Task
In the entries below, identify every line with the string "left" and copy it.

Records shown
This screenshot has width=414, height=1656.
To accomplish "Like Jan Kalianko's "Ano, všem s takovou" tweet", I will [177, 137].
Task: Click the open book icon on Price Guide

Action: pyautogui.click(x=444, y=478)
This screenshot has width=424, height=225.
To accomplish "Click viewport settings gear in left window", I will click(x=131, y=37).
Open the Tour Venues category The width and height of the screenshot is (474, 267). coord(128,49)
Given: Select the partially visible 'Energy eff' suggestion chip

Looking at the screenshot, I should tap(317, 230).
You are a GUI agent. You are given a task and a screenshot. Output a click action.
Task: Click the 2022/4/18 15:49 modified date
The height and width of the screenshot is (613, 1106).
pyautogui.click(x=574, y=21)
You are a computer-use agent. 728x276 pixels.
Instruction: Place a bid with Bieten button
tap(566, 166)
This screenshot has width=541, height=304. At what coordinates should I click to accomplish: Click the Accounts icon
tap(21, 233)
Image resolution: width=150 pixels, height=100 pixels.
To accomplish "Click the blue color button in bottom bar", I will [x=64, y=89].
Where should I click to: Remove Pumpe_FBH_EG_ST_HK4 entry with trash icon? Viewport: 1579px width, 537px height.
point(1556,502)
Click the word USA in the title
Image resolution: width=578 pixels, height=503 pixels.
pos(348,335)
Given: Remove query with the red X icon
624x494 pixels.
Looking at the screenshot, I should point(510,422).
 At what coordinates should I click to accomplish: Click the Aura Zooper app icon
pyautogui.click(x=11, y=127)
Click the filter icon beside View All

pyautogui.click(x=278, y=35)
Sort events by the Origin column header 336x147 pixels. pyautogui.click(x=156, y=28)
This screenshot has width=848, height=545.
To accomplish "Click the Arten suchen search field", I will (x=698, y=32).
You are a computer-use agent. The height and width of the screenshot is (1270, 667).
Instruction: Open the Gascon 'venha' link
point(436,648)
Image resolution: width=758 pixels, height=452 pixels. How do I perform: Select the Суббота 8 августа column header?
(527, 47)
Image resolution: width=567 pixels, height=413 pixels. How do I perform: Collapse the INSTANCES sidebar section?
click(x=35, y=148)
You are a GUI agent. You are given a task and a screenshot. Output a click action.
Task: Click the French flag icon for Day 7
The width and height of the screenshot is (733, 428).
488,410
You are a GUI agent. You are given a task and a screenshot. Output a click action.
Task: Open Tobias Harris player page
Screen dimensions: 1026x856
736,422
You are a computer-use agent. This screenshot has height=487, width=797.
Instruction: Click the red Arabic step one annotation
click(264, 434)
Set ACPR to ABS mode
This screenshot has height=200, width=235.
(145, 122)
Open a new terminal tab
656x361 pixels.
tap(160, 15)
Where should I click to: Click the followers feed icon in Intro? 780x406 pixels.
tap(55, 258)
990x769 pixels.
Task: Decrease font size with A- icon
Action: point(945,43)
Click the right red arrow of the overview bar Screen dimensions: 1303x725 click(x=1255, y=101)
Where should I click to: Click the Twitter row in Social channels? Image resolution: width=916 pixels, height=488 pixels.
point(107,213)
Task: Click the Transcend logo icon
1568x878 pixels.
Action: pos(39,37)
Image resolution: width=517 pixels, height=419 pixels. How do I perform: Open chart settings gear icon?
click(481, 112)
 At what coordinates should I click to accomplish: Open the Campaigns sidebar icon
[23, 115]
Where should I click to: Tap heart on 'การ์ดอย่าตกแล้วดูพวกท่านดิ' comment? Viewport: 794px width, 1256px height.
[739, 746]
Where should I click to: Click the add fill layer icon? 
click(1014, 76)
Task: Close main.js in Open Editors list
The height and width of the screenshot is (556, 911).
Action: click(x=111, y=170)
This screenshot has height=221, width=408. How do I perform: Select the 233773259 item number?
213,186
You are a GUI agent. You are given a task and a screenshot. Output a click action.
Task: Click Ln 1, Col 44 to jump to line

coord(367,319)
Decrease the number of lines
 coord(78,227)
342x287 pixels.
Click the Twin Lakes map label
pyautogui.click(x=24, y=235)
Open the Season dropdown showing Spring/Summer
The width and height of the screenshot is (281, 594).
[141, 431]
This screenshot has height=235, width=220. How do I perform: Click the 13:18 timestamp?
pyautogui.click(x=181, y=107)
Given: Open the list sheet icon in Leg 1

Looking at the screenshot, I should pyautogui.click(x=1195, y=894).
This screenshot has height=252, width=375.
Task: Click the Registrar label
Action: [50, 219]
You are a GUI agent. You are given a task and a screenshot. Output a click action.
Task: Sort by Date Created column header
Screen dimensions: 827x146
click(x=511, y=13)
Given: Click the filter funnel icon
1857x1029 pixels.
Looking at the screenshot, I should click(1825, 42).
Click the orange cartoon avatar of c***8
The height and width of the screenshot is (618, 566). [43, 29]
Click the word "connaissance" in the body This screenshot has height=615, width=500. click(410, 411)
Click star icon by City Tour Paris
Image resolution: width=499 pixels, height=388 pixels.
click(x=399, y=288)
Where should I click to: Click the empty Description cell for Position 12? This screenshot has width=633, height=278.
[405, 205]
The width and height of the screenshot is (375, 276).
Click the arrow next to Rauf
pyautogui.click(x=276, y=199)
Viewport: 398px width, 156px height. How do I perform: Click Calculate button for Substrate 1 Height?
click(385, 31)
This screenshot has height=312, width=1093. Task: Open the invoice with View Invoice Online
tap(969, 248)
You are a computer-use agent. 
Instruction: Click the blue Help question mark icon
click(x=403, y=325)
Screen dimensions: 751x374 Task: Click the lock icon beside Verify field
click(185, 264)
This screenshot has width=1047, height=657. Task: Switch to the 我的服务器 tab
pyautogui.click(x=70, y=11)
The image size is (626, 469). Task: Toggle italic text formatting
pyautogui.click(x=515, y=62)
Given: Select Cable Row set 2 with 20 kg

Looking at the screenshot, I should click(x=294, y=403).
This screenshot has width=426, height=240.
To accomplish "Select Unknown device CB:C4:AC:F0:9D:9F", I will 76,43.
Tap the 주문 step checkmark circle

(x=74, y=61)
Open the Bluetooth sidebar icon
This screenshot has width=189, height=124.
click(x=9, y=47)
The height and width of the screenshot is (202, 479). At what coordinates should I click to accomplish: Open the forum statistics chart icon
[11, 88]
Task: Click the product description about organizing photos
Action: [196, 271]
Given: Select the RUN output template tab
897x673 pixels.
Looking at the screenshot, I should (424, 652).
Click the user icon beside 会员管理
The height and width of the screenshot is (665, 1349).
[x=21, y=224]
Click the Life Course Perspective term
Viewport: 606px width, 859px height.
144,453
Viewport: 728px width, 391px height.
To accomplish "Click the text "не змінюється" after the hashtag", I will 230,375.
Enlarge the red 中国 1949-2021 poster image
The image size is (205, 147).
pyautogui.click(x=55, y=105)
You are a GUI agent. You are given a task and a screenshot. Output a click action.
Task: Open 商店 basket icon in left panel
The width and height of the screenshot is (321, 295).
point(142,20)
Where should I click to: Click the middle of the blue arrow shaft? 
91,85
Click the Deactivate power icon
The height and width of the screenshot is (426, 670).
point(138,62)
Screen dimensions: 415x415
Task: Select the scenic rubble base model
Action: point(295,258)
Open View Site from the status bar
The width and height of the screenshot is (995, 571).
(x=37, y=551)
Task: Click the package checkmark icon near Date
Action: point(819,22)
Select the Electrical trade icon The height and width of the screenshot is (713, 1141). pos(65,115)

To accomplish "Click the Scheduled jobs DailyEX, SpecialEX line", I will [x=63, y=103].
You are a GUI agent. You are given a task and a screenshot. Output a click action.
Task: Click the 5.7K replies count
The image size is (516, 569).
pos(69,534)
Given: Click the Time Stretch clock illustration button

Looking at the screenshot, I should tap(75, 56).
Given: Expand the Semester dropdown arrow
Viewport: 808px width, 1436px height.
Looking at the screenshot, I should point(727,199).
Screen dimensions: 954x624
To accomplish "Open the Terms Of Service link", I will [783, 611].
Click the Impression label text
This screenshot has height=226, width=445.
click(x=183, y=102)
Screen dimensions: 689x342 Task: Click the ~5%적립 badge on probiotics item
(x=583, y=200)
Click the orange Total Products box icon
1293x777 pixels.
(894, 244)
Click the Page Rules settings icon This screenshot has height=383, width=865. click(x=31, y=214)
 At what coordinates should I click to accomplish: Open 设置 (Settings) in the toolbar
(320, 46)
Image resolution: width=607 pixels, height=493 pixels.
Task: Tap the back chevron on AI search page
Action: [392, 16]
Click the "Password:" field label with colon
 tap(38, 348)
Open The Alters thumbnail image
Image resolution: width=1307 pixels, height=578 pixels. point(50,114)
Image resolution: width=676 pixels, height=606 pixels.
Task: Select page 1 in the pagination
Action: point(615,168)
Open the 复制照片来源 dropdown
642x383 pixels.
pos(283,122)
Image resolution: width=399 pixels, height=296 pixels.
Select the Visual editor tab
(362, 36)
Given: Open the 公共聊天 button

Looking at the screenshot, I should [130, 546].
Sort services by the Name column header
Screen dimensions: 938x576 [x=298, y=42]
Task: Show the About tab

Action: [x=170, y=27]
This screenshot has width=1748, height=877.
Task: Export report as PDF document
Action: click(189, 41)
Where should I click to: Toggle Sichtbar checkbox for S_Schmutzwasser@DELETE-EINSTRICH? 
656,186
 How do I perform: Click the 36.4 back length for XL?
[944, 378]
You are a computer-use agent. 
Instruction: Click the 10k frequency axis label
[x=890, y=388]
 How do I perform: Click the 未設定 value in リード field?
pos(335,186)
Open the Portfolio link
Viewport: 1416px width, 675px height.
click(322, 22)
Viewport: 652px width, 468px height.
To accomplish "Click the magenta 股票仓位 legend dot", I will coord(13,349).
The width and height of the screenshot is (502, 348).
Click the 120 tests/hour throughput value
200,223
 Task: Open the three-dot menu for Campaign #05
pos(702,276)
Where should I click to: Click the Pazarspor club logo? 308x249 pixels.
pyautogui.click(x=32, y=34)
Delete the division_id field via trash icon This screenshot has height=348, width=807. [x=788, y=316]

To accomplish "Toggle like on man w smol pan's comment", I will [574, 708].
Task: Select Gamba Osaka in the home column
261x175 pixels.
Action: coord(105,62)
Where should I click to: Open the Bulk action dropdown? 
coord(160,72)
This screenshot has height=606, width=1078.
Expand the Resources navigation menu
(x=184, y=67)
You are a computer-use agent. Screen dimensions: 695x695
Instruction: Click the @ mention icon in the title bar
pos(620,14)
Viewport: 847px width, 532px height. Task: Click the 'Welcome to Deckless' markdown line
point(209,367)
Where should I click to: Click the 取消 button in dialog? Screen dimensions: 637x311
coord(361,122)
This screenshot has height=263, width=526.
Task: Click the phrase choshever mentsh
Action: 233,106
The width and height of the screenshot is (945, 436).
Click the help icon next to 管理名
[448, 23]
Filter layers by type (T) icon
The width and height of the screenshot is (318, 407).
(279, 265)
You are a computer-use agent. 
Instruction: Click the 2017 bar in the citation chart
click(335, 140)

Final answer
To accomplish "Click viewport settings gear in left window", I will click(x=131, y=37).
Task: Open 商店 basket icon in left panel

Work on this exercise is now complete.